About 30 Olympic stars from mainland China are to visit Hong Kong in early December to give public demonstrations. All will be exempt from undergoing Covid-19 quarantine, according to the Home Affairs Bureau.
The bureau told HKFP on Wednesday the visit was “hugely meaningful” and “serves the public interest of Hong Kong.”
Chief Executive Carrie Lam said they are expected to get an enthusiastic welcome after the city achieved its best-ever results in Tokyo this summer. The athletes from 12 sports will be in the city next Friday to Saturday, Lam announced Tuesday at her weekly press conference.
The Home Affairs Bureau told HKFP that all of the athletes had been vaccinated and will be tested 48-hours before arrival for Covid-19: “Mainland Olympians will share with Hongkongers their journey of participating in the Olympics and their joy of winning awards, will exchange sporting experiences with Hong Kong youth athletes, and will make Hongkongers proud of the great achievement of the nation.”
“The athletes have not been to high or mid-risk regions listed by the National Health Commission and will only attend approved schedules in Hong Kong with appropriate Covid-19 measures,” the bureau added.

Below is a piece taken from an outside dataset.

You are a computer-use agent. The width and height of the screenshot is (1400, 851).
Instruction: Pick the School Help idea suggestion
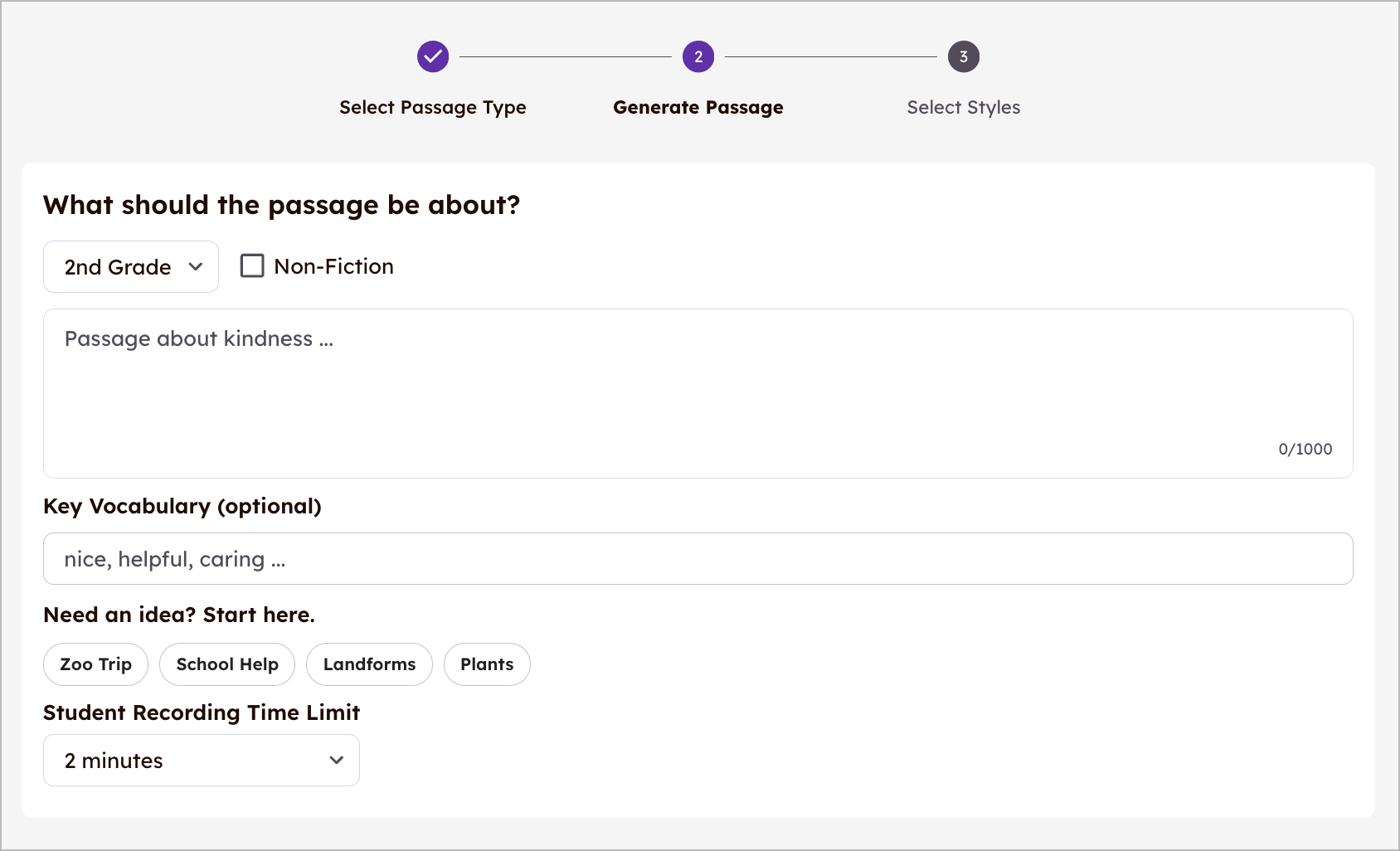coord(226,664)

The visitors will include sprinter Su Bingtian, the first Chinese runner ever to compete in an Olympics finals, and table tennis gold medallist Ma Long. The group will engage in multiple activities, including sport demonstrations and performances, but they are unlikely to be in close contact with the public, Lam said.
“In the Tokyo Olympics, needless to say, the national team achieved very good results. Hong Kong, as well, has gotten the best results in history. Therefore, I believe everyone will have enthusiastic reactions,” she added.
China ranked second in the gold medal tables with 38, while Hong Kong won one gold, two silver and three bronze for its best-ever showing.
Currently, most travellers from mainland China, Macau or Taiwan must quarantine for 14 days if unvaccinated, or seven if vaccinated.
Some Hong Kong athletes, including silver medallist swimmer Siobhan Haughey, had to undergo quarantine in Hong Kong when they returned from Japan in the summer.
Border reopening talks
Hong Kong has prioritised reopening of its border with the mainland over restoring quarantine-free travel with the rest of the world, even though foreign business groups say the current tough rules are damaging the city’s status as an international financial centre.
On Saturday, China sent a group of medical experts to Hong Kong for a four-day examination of the city’s Covid-19 situation and preventative measures. Lam described their visit as “the key” to reopening the border with the mainland.
She said experts from Hong Kong and the mainland would meet on Thursday in Shenzhen, describing the planned event as a “very positive message.”
Quarantine-free travel between Hong Kong and the mainland may partially resume as soon as early December, according to local media.
Rugby Sevens postponed again
Since the start of the pandemic the city has postponed several international sporting events. The Rugby Sevens have been repeatedly postponed and now been pushed back to November 2022.
Robbie McRobbie, the rugby union’s chief executive officer, told RTHK that staging the tournament was currently impossible because “the prevailing quarantine and travel restrictions are too difficult to bring in international teams”.
Lam was asked whether the city’s Covid rules would prevent it from holding other international sporting events. “Hong Kong has conducted quite a good number of these activities, under a very robust system of quarantine control,” she said.
She urged the public to be patient, saying a higher vaccination rate was needed for more international sporting events to resume.
Correction 14:19: Hong Kong fencer Edgar Cheung did not undergo quarantine, as per a previous version of this article. He went to Shenzhen after the Tokyo Olympics and was quarantined there, and he subsequently came back to Hong Kong under the Return2HK travel scheme.